I like Hyde. I interviewed him one-on-one for 15 minutes in Chicago in July, and came away more impressed than before he answered my questions. He struck me as smart, well-spoken, and with his ego in check. He's a team captain, and the Hawkeyes don't have dopes or goofballs as team captains.

But even the best and the brightest can do foolish things. Hyde told Iowa City police he "had drunk a vodka/Sprite, a shot and a Bud Light earlier in the night" before his arrest for public intoxication and interference of official acts. That mixture of beverages is a recipe for dumb.

Ah, the siren call of downtown Iowa City. Which is a double entendre if ever there one existed.

You would assume Hyde will be suspended for Saturday's game. The timing isn't exquisite. But college football is nothing if not constantly changing parts.

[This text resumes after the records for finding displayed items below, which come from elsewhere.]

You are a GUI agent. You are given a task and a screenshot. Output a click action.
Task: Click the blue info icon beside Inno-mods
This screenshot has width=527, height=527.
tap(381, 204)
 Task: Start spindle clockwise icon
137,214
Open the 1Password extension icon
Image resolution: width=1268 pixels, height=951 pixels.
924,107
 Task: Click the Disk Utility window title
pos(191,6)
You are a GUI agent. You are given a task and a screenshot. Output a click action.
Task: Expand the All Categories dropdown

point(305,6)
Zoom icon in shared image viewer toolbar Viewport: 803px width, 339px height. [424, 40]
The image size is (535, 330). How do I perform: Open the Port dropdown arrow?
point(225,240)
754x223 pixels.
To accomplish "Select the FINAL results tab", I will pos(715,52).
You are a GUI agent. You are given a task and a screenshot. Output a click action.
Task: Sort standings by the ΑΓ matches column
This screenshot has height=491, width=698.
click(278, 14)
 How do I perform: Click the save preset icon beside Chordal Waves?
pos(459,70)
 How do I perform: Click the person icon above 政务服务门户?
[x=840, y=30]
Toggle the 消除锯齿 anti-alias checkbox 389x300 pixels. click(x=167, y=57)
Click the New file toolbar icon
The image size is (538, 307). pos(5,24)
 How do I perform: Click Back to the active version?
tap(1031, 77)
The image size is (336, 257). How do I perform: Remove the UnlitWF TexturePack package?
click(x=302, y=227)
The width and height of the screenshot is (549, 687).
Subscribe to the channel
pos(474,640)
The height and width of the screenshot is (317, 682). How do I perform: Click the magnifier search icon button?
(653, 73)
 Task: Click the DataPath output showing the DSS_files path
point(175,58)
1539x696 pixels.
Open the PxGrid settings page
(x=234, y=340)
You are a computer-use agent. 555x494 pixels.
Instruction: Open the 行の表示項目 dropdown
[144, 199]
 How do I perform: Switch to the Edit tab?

Last week, TCU starting quarterback Casey Pachall was arrested for suspicion of driving while intoxicated, and was promptly suspended by his coach, Gary Patterson.

That had a direct influence on Iowa State upsetting the Horned Frogs, 37-23. Pachall's replacement, freshman Trevone Boykin, threw three interceptions. Pachall was picked off just once over TCU's first four games.

What also had a direct influence in the result was the way the Cyclones' offense made big plays against the vaunted TCU defense. ISU wide receiver Josh Lenz got a helmet sticker from ESPN's Lou Holtz for catching three touchdown passes and throwing another.

When have you ever heard Holtz talk about Iowa State? Oh yeah, after ISU's win over Oklahoma State last November.

Now the Cyclones are ranked 25th in the coaches' Top 25. That's two spots behind ... TCU. Some perceptions don't change immediately.